Seventy-Five freshers from DCAC of the University of Delhi are facing severe crises as the courses in which they enrolled were introduced by the college without prior permission or sanction of funds from the University Grants Commission. The three courses namely BA(H) Hindi, BSc(H) Computer Science, and BSc(H) Mathematics had 32, 23 and 20 admissions respectively.
On May 24, 2017, Rajeev Chopra the then principal of the college had requested funds from the UGC to start these 3 courses in the college. In its reply in August 2018, the UGC had stated that the college could start the courses with the existing teaching and non-teaching staff as they are unwilling to bear additional costs for the same.
On September 7, 2020, Anuradha Chopra, current principal of the college had sent a request to the UGC via email regarding the same. Despite having received no response from the UGC, the college administration had opened portals for admission in these new departments and took 75 students in total.

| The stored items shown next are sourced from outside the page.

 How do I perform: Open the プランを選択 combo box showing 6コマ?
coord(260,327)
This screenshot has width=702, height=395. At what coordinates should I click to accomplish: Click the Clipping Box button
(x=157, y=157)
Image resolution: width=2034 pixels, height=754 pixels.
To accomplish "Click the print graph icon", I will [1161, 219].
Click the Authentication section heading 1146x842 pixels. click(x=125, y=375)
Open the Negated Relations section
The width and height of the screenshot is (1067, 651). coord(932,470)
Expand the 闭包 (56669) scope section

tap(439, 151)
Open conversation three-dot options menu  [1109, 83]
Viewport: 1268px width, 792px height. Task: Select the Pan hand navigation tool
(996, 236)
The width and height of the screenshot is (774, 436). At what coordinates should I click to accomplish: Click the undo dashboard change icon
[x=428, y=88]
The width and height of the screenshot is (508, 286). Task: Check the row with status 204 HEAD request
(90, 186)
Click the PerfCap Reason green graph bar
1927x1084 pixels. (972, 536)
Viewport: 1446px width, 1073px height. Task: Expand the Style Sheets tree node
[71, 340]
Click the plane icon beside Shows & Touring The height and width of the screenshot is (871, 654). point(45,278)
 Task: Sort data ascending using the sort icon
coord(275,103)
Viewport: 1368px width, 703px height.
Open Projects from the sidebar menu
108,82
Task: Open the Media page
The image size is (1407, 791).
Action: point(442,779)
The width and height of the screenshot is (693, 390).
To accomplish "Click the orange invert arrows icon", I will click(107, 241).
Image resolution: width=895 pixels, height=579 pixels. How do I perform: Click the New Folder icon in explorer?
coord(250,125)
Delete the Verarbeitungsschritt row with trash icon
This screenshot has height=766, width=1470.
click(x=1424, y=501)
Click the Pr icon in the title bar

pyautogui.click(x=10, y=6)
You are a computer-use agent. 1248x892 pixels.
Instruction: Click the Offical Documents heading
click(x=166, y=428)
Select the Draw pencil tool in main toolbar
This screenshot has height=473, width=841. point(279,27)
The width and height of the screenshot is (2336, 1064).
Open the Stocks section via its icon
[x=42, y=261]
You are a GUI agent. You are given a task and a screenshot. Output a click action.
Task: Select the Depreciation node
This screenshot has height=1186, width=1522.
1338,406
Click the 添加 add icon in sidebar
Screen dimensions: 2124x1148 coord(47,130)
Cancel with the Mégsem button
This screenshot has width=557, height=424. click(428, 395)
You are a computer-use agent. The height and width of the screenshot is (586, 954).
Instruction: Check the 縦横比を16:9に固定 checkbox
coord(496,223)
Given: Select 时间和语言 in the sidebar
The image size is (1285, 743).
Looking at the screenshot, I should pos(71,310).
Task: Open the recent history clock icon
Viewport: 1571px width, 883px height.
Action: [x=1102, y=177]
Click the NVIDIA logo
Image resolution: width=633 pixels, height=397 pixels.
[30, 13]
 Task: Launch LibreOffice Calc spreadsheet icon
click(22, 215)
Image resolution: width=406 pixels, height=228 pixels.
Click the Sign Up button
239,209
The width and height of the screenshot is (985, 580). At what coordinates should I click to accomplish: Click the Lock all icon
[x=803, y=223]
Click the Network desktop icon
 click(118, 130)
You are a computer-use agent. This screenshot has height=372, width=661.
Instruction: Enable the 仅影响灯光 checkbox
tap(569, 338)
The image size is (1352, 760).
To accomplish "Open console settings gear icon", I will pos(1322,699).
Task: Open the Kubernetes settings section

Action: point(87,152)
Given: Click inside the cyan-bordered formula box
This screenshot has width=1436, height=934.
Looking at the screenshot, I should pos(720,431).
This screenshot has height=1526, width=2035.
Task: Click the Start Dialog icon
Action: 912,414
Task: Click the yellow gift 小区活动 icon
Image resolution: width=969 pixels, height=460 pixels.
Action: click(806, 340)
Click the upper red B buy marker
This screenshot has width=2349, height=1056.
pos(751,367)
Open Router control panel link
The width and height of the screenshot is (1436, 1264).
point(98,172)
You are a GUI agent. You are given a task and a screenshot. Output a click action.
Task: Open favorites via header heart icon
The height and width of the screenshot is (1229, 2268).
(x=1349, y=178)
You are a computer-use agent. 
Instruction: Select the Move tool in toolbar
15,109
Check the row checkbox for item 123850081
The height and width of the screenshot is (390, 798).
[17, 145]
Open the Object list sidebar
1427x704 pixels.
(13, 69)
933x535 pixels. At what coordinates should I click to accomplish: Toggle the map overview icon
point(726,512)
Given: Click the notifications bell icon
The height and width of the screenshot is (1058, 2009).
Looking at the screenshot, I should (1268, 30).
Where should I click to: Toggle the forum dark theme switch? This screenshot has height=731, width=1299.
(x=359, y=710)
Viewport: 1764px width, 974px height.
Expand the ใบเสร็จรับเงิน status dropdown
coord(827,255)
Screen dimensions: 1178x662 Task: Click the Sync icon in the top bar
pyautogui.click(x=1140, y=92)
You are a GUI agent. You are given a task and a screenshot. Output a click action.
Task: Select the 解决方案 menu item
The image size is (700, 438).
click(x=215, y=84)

Srikant Pandey, an associate professor from the Political Science department of the college, filed a complaint to the UGC that the college had illegally diverted posts to start the new courses. In the email sent on October 9, 2020, the professor mentioned that the college had 34 sanctioned posts for assistant professors under the OBC expansion scheme to restore the teacher-taught ratio.
In the light of the above mentioned objective facts, I would request your good office to look into the matter and take necessary action that the stated policy of affirmative action does not suffer due to irrational and illegal decisions of the person concerned.-Prof. Srikant Pandey, in his letter to the UGC, as reported by the Times of India
The professor added that although the first tranche of funds issued from the UGC has been utilized for the functioning of several departments, the second tranche of funds was allocated to the opening of new courses in the college, thereby diluting the teacher-taught ratio. As a result, this has not only hampered the functioning of the college departments but has also broken university norms.
The UGC had clearly expressed their unwillingness to sanction funds for opening new courses in the college and had strictly informed the principal to utilize the funds to dilute the teacher workload due to an increase in intake of students, in the OBC category according to the latest directive by the university.
…Therefore, these posts should not be considered for starting new courses. Hence, UGC regrets its inability to approve the proposal of the college for starting of new courses with the posts sanctioned under the second tranche of OBC expansion scheme.-Shalini, UGC Education Officer, as reported by the Times of India
In response to the allegations and issues at hand, the principal responded that the courses were approved by the University and that an undertaking was given by her predecessor Rajeev Chopra that the approved courses will be started in DCAC. In her defense, she also added that the college shall not utilize the funds from UGC towards the establishment of new courses in the college.
Everything narrows down to the risk of the future of the 75 applicants who had taken admission under these courses. It was reported that the students were unaware that the college had started the course this year only and that they would have changed their options if they were aware of it. The unprecedented turn of the event not only induces risk in their future but also poses the threat of losing one year. As the answers remain uncertain, the authorities must take necessary action towards it quickly and compensate the students in the best way possible.